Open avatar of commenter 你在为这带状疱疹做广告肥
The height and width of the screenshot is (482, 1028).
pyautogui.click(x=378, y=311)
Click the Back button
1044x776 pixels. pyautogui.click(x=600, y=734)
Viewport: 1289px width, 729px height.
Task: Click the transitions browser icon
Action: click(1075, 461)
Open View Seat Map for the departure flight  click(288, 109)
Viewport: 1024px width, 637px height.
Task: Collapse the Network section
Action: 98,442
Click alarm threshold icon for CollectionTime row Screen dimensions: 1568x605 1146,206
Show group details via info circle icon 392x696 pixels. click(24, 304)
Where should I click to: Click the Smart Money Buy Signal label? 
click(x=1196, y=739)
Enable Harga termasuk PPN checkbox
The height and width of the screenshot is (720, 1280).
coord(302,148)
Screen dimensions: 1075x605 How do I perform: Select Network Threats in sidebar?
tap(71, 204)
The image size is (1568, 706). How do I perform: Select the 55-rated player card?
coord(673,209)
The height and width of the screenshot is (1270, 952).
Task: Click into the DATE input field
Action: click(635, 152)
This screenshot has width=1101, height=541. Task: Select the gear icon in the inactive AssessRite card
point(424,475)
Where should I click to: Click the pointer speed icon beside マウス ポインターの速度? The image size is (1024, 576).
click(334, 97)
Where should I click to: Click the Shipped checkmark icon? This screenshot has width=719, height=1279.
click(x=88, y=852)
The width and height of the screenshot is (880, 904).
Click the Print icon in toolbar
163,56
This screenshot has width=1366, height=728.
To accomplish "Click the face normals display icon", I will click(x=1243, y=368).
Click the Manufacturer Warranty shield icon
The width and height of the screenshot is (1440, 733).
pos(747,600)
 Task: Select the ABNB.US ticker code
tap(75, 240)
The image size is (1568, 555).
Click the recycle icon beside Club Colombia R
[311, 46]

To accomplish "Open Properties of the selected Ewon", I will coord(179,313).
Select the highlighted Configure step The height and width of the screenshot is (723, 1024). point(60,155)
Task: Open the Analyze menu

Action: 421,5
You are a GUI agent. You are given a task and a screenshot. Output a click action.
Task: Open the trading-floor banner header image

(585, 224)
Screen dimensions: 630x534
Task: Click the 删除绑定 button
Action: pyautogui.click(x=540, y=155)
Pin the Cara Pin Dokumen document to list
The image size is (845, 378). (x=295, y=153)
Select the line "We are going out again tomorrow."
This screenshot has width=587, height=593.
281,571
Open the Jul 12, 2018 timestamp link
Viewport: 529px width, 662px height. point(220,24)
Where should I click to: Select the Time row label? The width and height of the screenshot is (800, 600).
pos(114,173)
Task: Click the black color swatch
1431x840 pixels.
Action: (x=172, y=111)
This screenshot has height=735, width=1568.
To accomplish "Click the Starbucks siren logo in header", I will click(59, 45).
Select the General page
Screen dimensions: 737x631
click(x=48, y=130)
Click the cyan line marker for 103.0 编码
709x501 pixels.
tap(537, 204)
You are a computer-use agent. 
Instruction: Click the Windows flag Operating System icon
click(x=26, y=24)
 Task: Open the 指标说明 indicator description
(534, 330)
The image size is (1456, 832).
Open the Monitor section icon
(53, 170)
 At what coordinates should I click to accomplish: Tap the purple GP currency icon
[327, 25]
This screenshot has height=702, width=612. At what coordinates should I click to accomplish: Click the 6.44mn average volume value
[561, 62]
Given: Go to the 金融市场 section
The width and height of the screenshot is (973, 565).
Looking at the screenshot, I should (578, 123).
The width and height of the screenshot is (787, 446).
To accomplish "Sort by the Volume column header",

........

Search the data above for "agent" and copy every line where it turns up.

You are a GUI agent. You are given a task and a screenshot. Output a click action.
You are a computer-use agent. 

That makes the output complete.